> **Source material**
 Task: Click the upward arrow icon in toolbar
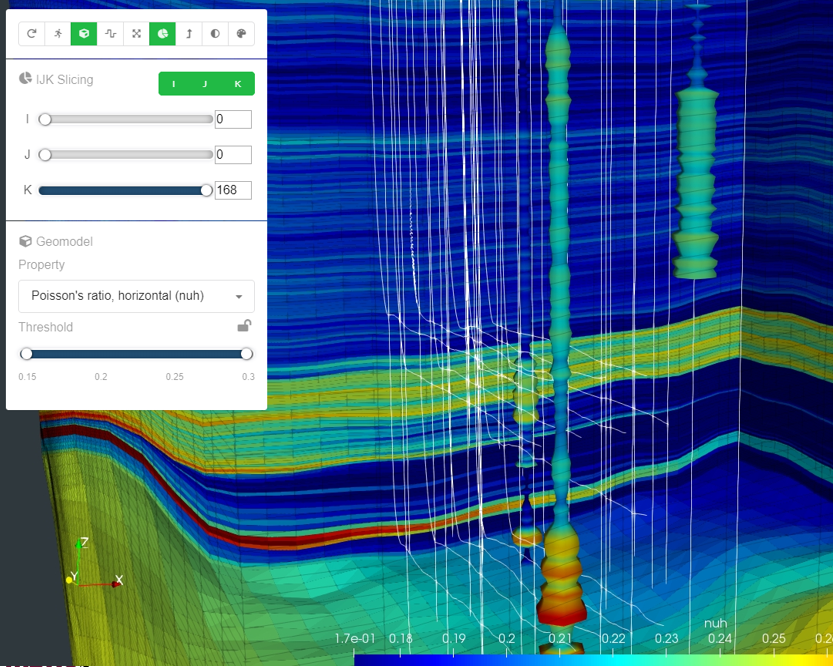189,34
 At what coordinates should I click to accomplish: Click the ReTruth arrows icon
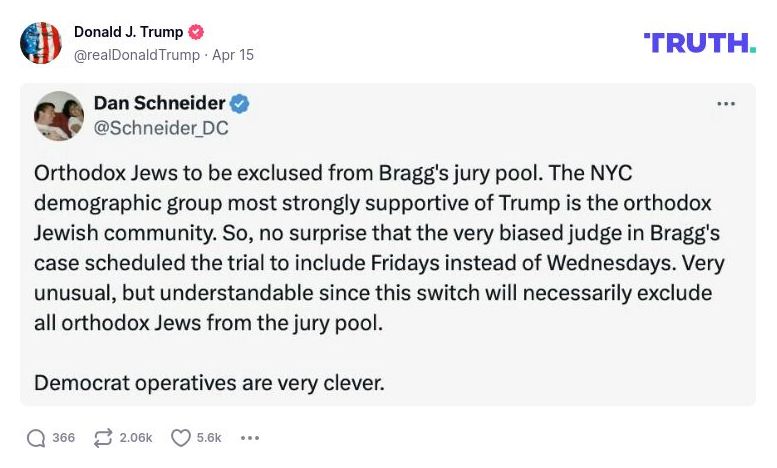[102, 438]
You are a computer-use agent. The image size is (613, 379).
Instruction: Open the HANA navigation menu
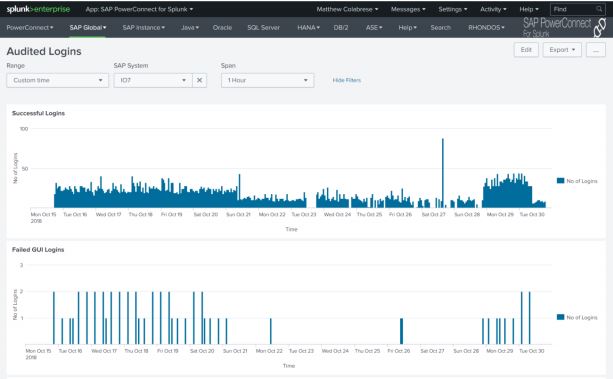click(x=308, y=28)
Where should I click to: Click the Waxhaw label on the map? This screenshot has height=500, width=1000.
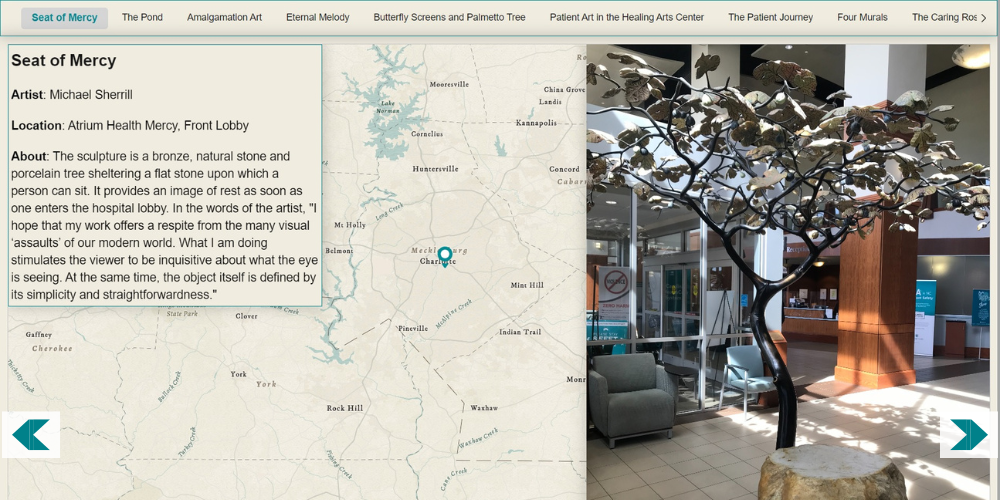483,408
* * *
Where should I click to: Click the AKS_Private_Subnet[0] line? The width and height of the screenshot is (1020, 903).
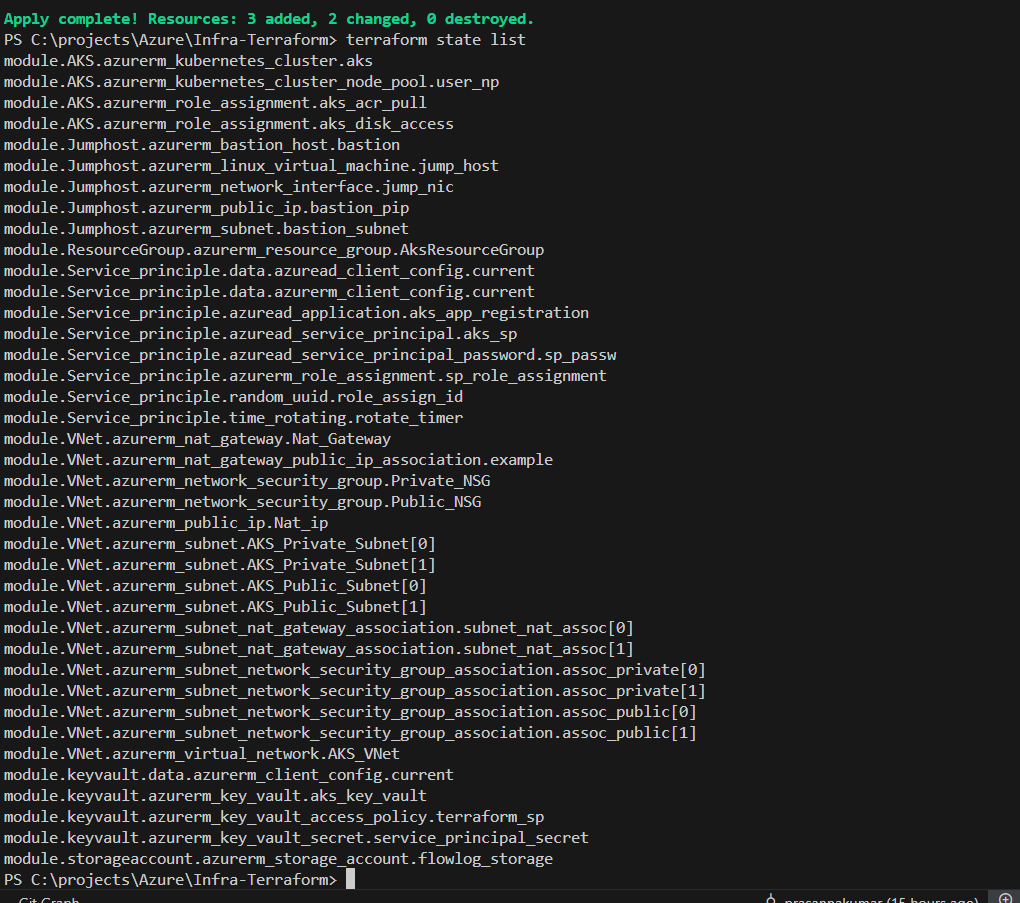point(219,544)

> **Exercise**
Your copy should hold the lines from the one with "Task: Click the upward arrow icon in toolbar" up to and including the one with "You are a computer-use", exactly as in the data above, and no pictures.

> **Task result**
 Task: Click the upward arrow icon in toolbar
189,34
 At what coordinates should I click to accomplish: Click the ReTruth arrows icon
[102, 438]
You are a computer-use agent. The image size is (613, 379).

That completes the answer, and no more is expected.